Emergency Chrome Update: Google Patches Actively Exploited Zero-Day Allowing Sandbox Escape
Google has released an emergency update for its Chrome browser, addressing six security vulnerabilities—one of which is already being actively exploited in the wild. The flaws affect critical components related to Chrome’s graphics engine and pose a significant threat by enabling potential escape from the browser’s sandboxing mechanism, which is designed to isolate Chrome processes from the rest of the operating system.

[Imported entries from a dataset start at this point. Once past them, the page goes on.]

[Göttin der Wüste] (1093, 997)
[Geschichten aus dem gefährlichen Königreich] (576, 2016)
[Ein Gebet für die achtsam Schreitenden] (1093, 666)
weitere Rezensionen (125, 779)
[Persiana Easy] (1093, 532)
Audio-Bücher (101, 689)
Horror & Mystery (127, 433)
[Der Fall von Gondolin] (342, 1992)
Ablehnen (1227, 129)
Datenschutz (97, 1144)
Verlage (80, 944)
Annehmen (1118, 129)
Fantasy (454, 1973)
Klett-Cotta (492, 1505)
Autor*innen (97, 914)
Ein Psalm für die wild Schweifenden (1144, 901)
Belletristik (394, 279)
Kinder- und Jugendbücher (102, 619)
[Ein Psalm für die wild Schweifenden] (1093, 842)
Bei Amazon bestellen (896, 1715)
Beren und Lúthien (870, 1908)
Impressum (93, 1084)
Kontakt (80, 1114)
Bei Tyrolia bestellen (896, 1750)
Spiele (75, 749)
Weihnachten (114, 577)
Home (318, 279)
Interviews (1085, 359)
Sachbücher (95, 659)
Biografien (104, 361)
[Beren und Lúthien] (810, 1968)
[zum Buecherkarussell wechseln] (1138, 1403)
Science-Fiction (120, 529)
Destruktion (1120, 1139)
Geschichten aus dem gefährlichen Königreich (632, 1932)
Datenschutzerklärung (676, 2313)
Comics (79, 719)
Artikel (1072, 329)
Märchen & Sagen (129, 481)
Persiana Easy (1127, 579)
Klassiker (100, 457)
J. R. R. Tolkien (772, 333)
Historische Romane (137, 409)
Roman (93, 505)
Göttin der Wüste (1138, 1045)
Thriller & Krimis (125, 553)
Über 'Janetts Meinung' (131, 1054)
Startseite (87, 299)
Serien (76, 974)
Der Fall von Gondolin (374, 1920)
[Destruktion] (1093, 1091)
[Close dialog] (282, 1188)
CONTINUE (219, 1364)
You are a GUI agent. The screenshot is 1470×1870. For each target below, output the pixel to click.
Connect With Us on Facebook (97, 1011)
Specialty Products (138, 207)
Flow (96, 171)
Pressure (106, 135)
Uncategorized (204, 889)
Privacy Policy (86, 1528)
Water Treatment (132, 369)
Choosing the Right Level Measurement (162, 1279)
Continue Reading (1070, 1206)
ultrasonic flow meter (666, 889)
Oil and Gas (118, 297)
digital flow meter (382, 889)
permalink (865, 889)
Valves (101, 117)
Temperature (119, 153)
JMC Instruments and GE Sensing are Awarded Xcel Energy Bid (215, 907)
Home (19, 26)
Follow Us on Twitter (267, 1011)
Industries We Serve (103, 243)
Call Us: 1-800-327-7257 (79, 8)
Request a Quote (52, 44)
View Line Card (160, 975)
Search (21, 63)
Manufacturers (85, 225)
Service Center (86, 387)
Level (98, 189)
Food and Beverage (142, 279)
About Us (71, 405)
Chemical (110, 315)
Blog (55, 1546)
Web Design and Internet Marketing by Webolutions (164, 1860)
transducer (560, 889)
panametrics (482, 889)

The most severe of the patched vulnerabilities is CVE-2025-6558, carrying a CVSS score of 8.8. It stems from improper handling of untrusted data within the ANGLE and GPU components. ANGLE, or Almost Native Graphics Layer Engine, acts as a translation layer between the browser and the system’s graphics drivers. This makes it a prime vector for malicious web pages to trigger a so-called “sandbox escape,” allowing low-level interaction with the underlying system.
This technique is particularly dangerous in targeted attacks, where simply visiting a compromised webpage can result in silent infection—without any clicks or file downloads. According to Google’s developers, an exploit for this vulnerability is already being used in real-world attacks, though specific details and targets remain undisclosed. The flaw was discovered by Clément Lecigne and Vlad Stolyarov of Google’s Threat Analysis Group and reported on June 23, 2025.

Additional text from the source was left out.